Perché credi che poche persone si siano accorte del tuo lavoro?

Ma in generale ti accorgi di determinate cose, come quando adesso l'autore di una trasmissione non ti dà il passaggio perché è pieno di cose. All'inizio pensi: "Ma vaffanc***". Poi pensi al fatto che durante la mia carriera ho sempre dovuto aspettare.

Aspettare cosa?

A 20 anni mandavo i provini e dovevano farmi il contratto per tre singoli, ma alla fine era solo uno. Mi dicevano che mi avrebbero chiamato subito, poi mi chiamavano dopo settimane. Ho avuto la forza di aspettare anche Sanremo: ci ho provato per 3 anni di seguito, mi prendono al 4° e va male. E alcune volte, dopo 25 anni di carriera, ti sale un po' quella voglia di scappare via e allontanarti. Però poi arriva la parte saggia, che ti dice di attendere, di non lanciare 25 anni di carriera nel cesso. Credo ce ne siano un sacco nella mia situazione, eh!

C'è chi si nasconde bene e c'è chi parla.

Io sono sicuro che i forti resistono e vanno avanti. Pensa che nei giorni scorsi sono andato a ritirare il premio Pierangelo Bortoli e ho parlato con il figlio Alberto. Mi ha raccontato dell'esordio di Ligabue, che era già grandicello (Ligabue firma il primo disco a 30 anni, nel 1990, ndr) e che suo padre era l'unico a credere in lui. Al punto che di tasca sua gli produce il primo disco, tra i più belli della sua discografia: fino a quel punto, la sua musica era stata scartata da tutti. Fa ridere pensando a ciò che è diventato.

Ti rivedremo a Sanremo?

Il Festival ha fatto e farà sempre parte della mia cultura musicale. Lì ho imparato non solo a starci, ma anche a scrivere canzoni. Rimane l'evento musicale più importante in Italia, ma si sta allontanando dalla gara canora per diventare una trasmissione televisiva. Ho la sensazione che non basti più una bella canzone per partecipare. Ci tornerei sicuramente, ma si dovrebbero allineare un sacco di situazioni.

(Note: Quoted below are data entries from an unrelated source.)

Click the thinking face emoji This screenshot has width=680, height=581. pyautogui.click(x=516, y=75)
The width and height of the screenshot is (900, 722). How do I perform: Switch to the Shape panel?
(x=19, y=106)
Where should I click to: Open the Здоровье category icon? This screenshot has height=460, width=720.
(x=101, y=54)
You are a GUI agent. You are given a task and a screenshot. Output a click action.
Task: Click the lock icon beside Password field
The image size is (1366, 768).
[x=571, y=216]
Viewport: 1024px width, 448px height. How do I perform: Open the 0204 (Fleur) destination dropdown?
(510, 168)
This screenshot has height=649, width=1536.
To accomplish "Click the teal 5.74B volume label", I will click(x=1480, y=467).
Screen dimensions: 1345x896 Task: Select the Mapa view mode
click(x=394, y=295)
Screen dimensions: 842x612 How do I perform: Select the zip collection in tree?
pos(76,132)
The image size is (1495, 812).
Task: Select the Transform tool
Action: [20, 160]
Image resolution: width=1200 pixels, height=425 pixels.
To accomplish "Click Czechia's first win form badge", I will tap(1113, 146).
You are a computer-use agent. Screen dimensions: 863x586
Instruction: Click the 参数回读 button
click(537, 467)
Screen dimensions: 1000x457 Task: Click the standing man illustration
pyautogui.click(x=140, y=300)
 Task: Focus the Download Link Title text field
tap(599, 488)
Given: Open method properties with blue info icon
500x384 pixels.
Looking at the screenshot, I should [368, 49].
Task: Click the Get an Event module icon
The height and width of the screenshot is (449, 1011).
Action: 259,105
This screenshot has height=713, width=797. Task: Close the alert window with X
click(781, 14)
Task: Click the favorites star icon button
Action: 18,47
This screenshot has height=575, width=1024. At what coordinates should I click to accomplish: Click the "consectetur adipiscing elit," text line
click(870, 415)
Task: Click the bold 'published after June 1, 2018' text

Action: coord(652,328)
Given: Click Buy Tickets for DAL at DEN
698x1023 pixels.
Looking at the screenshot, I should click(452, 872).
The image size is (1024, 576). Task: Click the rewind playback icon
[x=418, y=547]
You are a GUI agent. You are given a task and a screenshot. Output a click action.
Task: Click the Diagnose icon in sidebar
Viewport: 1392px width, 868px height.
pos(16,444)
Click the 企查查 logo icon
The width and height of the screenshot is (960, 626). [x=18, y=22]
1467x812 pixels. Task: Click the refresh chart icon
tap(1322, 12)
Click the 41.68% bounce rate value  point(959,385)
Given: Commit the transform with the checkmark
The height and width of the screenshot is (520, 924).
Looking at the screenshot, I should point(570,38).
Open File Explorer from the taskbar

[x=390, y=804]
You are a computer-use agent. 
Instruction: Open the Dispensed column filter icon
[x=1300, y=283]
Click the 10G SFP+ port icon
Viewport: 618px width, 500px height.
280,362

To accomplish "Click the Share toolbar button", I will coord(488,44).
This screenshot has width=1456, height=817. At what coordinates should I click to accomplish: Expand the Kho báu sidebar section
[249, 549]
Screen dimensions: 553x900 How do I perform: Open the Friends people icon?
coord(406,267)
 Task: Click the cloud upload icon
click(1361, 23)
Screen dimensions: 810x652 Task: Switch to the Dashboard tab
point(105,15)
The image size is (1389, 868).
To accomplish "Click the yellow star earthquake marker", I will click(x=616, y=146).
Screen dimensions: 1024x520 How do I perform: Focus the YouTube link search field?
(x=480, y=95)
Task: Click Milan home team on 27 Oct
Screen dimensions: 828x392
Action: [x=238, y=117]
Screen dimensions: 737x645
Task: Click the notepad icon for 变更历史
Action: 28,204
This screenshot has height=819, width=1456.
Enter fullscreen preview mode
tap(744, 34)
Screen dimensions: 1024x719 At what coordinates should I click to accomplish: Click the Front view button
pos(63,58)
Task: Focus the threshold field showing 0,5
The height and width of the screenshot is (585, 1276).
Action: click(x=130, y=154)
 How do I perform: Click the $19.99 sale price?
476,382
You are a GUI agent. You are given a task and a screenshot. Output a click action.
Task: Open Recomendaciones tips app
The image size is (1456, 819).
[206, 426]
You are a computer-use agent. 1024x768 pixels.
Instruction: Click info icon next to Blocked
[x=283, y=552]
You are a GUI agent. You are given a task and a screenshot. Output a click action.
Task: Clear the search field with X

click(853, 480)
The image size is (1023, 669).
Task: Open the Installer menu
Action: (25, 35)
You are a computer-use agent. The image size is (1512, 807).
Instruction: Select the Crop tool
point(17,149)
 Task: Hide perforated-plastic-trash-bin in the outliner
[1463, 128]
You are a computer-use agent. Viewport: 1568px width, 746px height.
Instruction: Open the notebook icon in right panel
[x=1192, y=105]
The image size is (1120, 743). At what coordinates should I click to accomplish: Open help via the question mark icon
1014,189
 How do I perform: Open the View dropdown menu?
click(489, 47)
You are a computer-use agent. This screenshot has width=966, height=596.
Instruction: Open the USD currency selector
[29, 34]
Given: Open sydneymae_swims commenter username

E invece come ti sei preparato al tour nel 2026?

È già tutto scritto. Anche perché ogni volta che scrivo un disco, dopo la prima fase di solitudine, la seconda fase avviene con i musicisti con cui collaboro da 20 anni e arrangiamo i versi già in vista del live. Per esempio, In un mondo di stronzi, con quel giro di basso, l'abbiamo fatta così perché inizierà la scaletta.

È già pronta?

Assolutamente sì. La cosa bella di questo tour è che finalmente potrò cantare canzoni nuove e potrò vedere le reazioni del pubblico. Poi comincio in casa, si parte da Roma fino a fine novembre 2026.